• **Trabalho pedido**:
[a] No artigo sobre as mudanças no audiovisual, explique por que razão se tornou "mais necessário do que nunca" pensar na proliferação de novos mecanismos de acesso às matérias audiovisuais. Responda em uma a três frases.
[b] No artigo sobre as mudanças no audiovisual, para que data estava anunciada a terceira e última parte de As Mil e uma Noites?
[c] Prolongue o artigo sobre as mudanças no audiovisual a partir da última frase apresentada.

• **Texto apresentado**:
....

PLAYTIME (1967), de Jacques Tati |
Muitos caminhos do cinema contemporâneo passam, ou passarão, pelo espaço televisivo — este texto foi publicado no Diário de Notícias (27 Setembro), com o título 'Para além das rotinas televisivas'.
Vale a pena registar alguns dados soltos, aparentemente sem qualquer ligação, da actualidade audiovisual. Desde logo, no contexto português: está em exibição o segundo volume do filme As Mil e uma Noites, de Miguel Gomes (candidato português a uma nomeação para o Oscar de melhor filme estrangeiro), anunciando-se a terceira e última parte para 8 de Outubro. Depois, ainda entre nós, assistimos ao reforço da presença das produções do canal norte-americano HBO na televisão por cabo, mais concretamente no TV Séries (actualmente com destaque para Show Me a Hero, notável mini-série sobre a construção de habitações sociais em Yonkers, Nova Iorque, na décadas de 1980/90). Enfim, dos mais diversos festivais internacionais, de Cannes a Toronto, vão chegando notícias sobre o peso crescente das produções do serviço de streaming Netflix (também já anunciado para começar a funcionar no mercado português).
São sintomas de importantes mudanças na oferta do audiovisual. Assiste-se, assim, a uma espectacular revalorização do conceito de “série”, não apenas através dos produtos televisivos que, desde os tempos heróicos de Twin Peaks (1990-91), transfiguraram a produção e a difusão, mas também de objectos especificamente cinematográficos — nesta perspectiva, o filme de Miguel Gomes pode mesmo vir a ser reconhecido como um caso premonitório.
Daí também o desafio comercial e estrutural (numa palavra, cultural) que tudo isto envolve. Em última instância, como sempre, tudo se irá decidir no território específico dos espectadores. Por isso mesmo, tornou-se mais necessário do que nunca pensar o que está a acontecer com a proliferação de novos mecanismos (ou “plataformas”, como se diz na gíria tecnocrática) de acesso às matérias audiovisuais.

....

• **Registos listados**:
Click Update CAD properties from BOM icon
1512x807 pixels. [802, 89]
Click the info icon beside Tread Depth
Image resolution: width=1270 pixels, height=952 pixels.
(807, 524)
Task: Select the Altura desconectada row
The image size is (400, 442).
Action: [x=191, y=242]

....

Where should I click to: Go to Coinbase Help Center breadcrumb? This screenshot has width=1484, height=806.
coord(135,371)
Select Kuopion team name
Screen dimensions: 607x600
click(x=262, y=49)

....

• **Respostas por ordem**:
[a] Tornou-se mais necessário porque, em última instância, tudo se irá decidir no território específico dos espectadores. É aí que se joga o desafio comercial, estrutural e cultural trazido pelas mudanças na oferta do audiovisual.

[b] Para 8 de Outubro.

[c]
Celebrar a pluralidade de tais mecanismos apenas pela “facilidade” de acesso (até à banalidade de ver o gigantismo de um Lawrence da Arábia no raquitismo de um ecrã de telemóvel) será uma via simplista e redutora, até porque tende a ser contaminada pela perniciosa “naturalização” dos circuitos ilegais. No contexto português, em particular, isso passa pelo travar de uma guerra cultural que opõe a riqueza imensa do cinema, contemporâneo ou não, à ridícula formatação das telenovelas (guerra que, não tenhamos ilusões, está a ser ganha pelo império telenovelesco). Mais do que isso: a consolidação de entidades como a Netflix reforça o valor de uma prática jornalística que confronte o leitor/espectador com as muitas alternativas às mais pobres rotinas televisivas.
Registe-se um pormenor: o crescente impacto das reposições de filmes que, desde o regresso de Vertigo (1958), de Alfred Hitchcock, há cerca de três anos, voltaram a marcar presença nas salas portuguesas. Mesmo no seu relativismo, os números de ciclos como o da obra de Jacques Tati (mais de 10 mil espectadores), revelam uma verdade rudimentar: o público não é uma massa amorfa de comportamentos sempre iguais e repetidos.